● Work to complete
Copy out every line in the rows below that contains the word "agent".

·····

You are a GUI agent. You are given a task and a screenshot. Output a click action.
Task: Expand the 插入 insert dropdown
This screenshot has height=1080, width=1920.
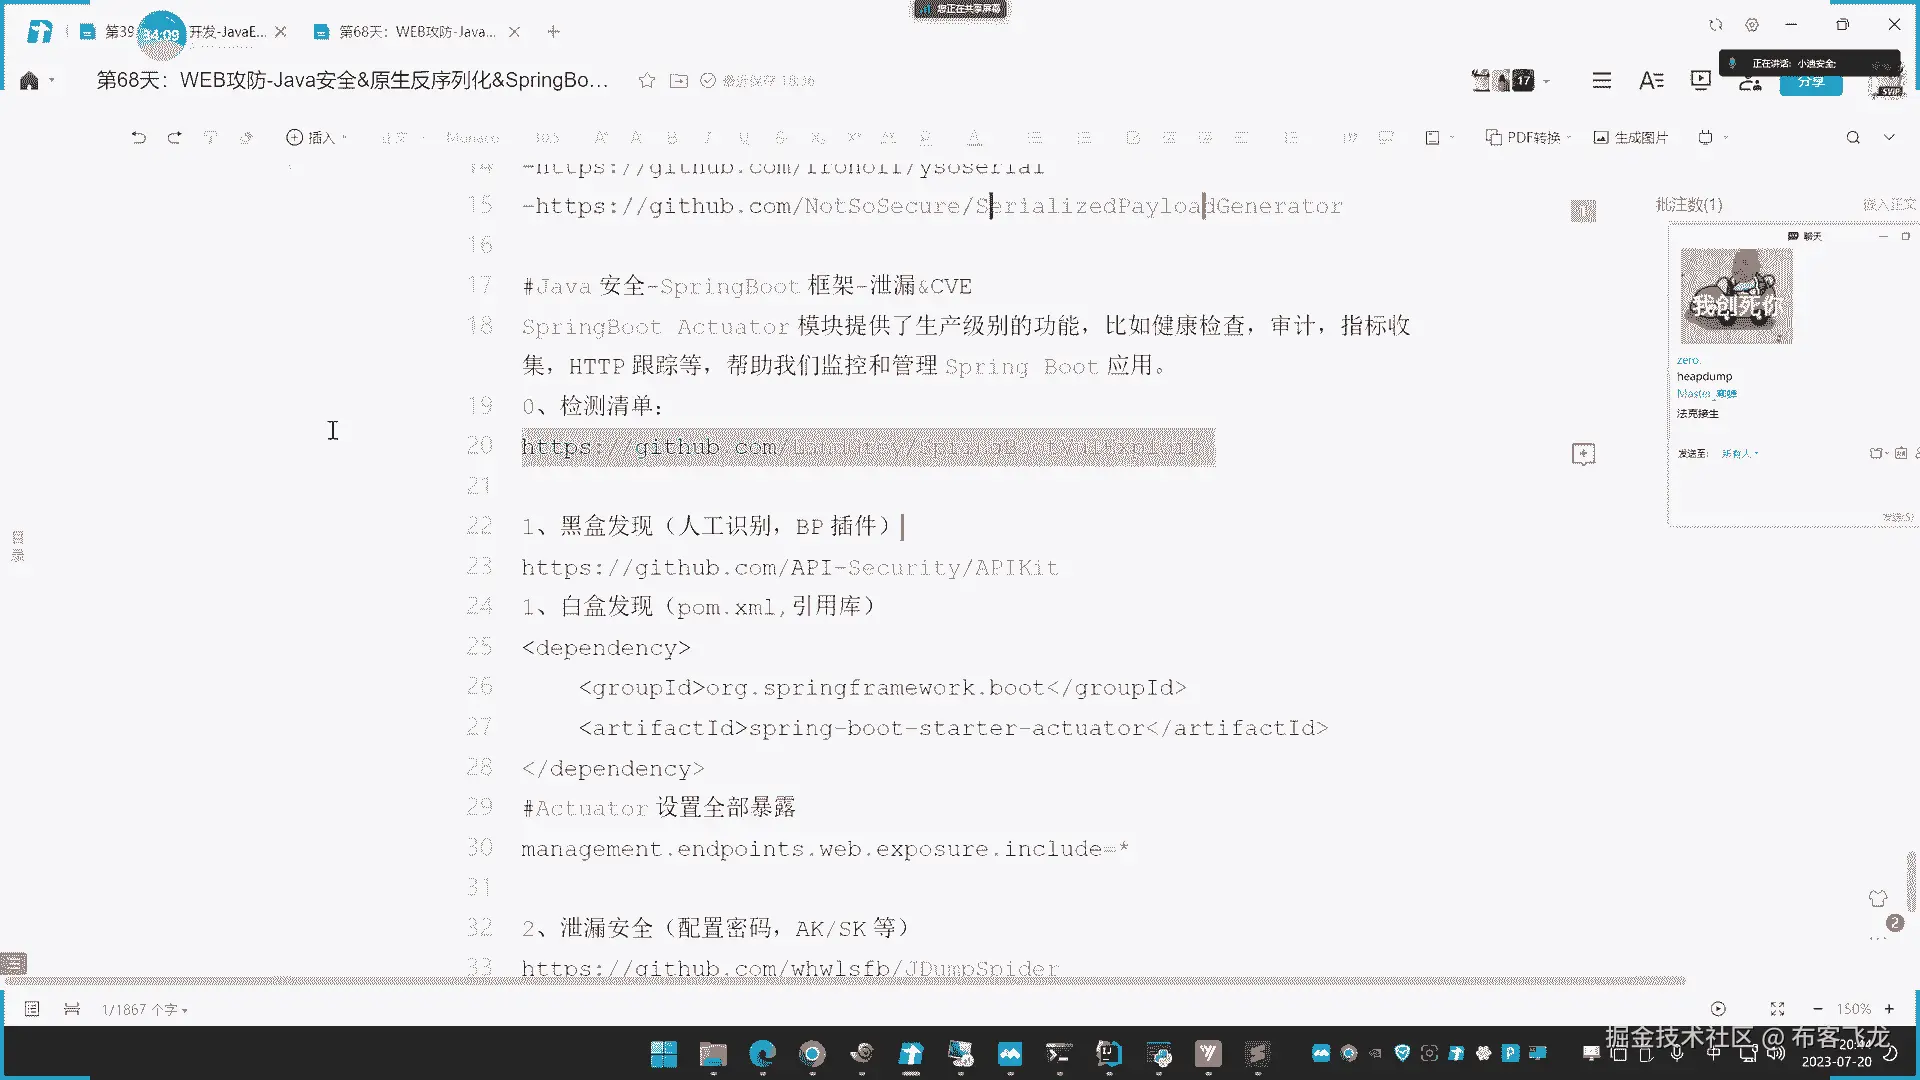(x=316, y=138)
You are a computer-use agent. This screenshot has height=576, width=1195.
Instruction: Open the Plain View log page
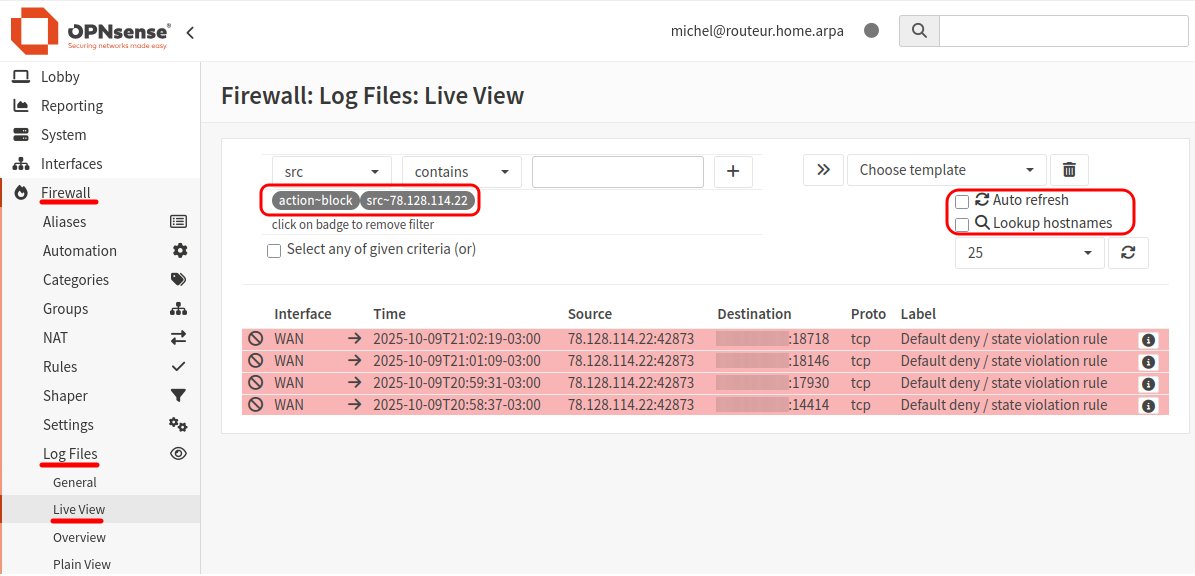82,564
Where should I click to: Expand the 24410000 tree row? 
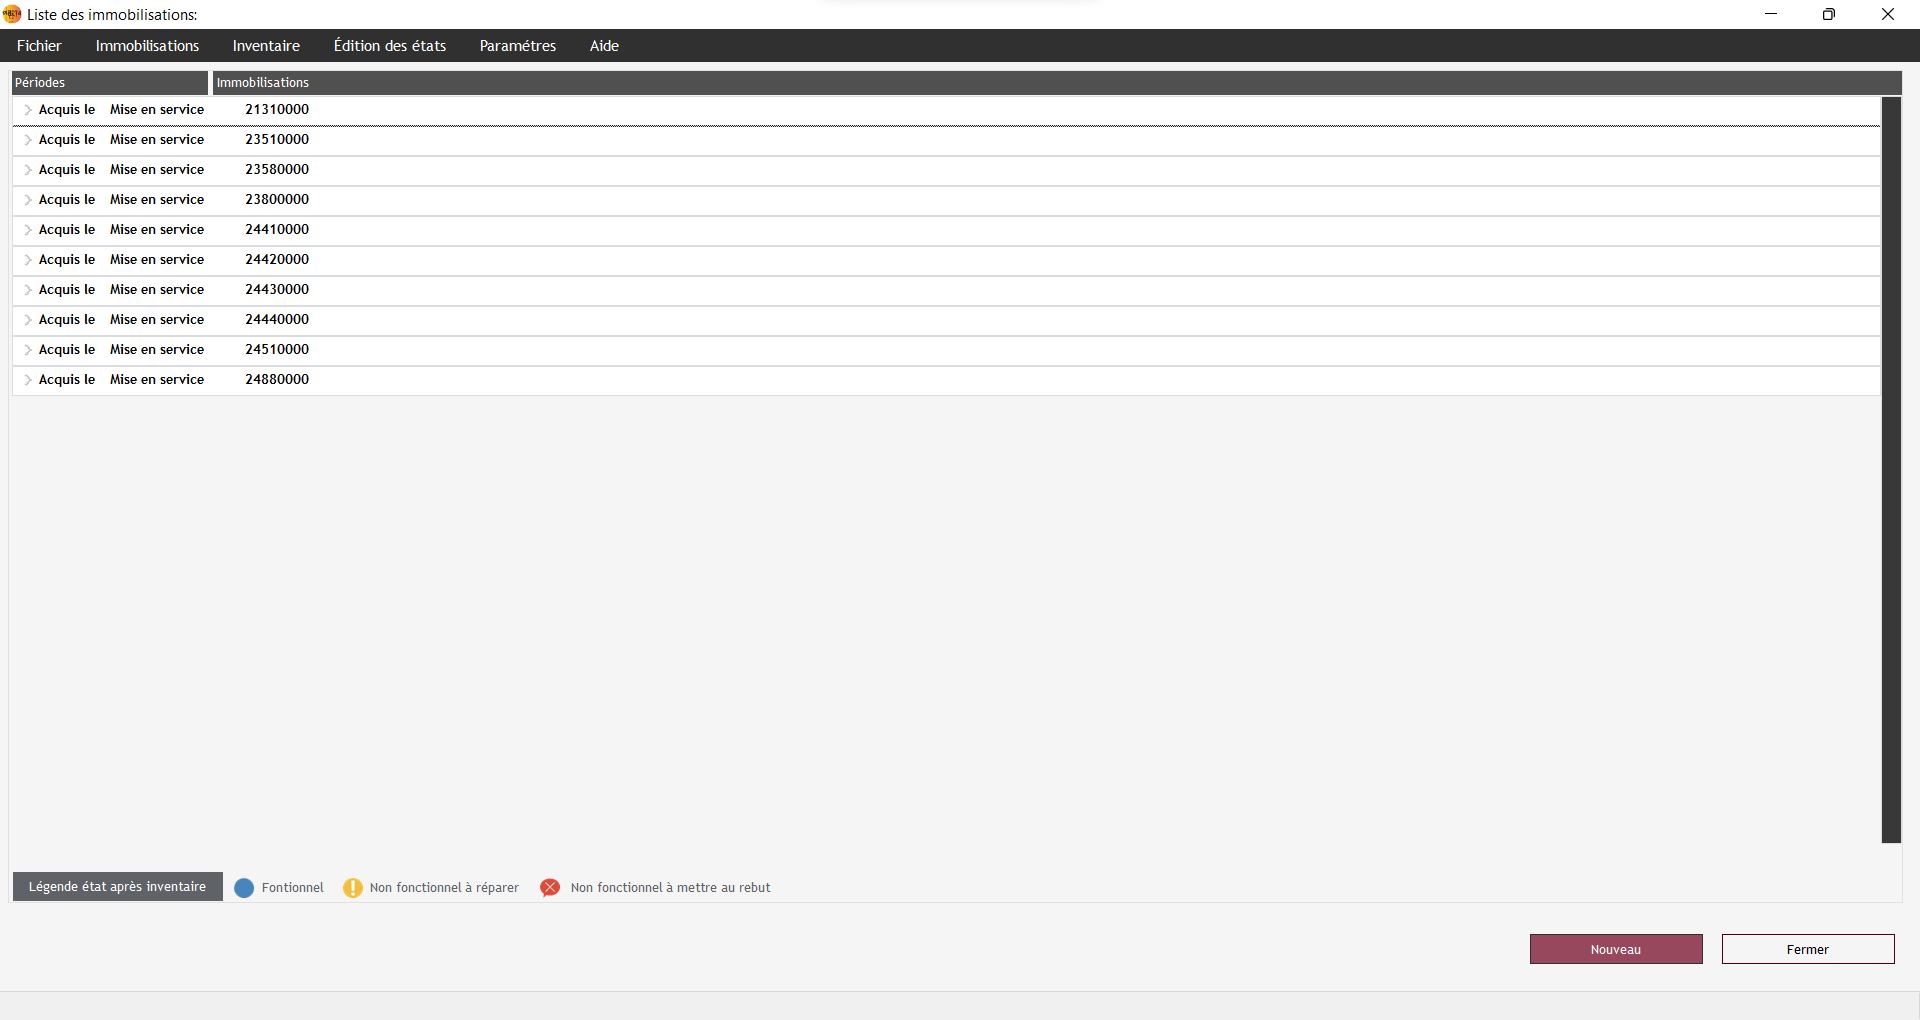(x=28, y=230)
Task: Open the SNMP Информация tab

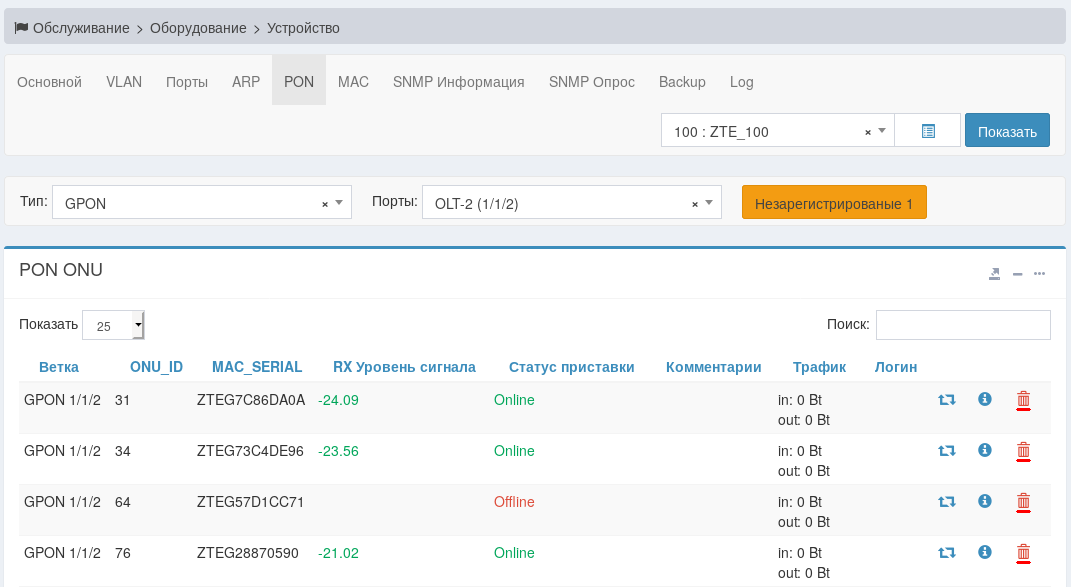Action: (458, 82)
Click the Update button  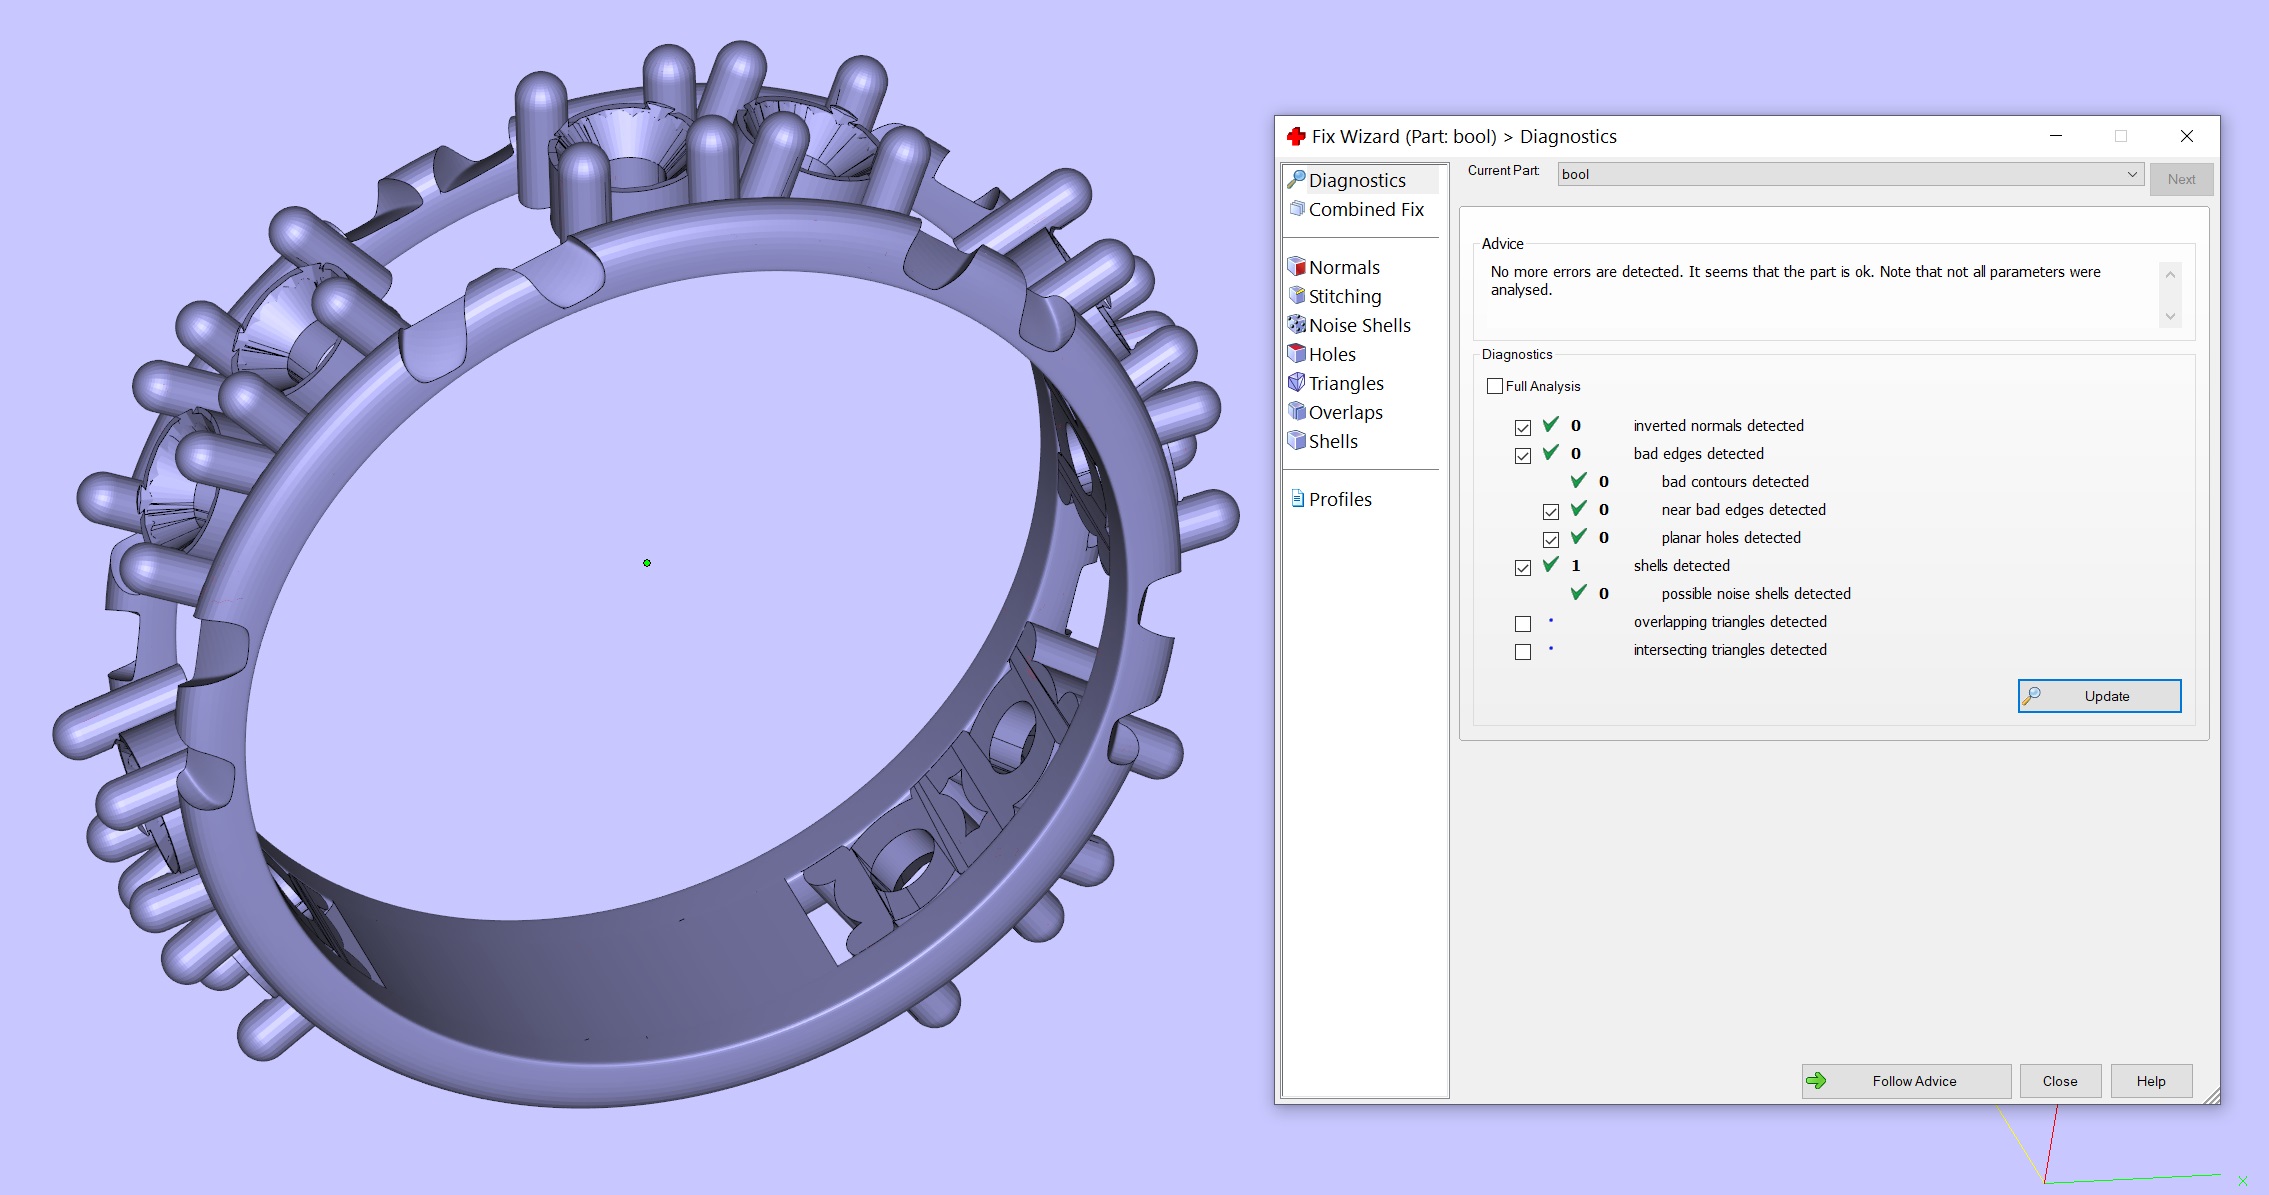tap(2099, 696)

·····

● Output below
You are a GUI agent. You are given a task and a screenshot. Output a click action.
You are a computer-use agent. This screenshot has height=576, width=1195.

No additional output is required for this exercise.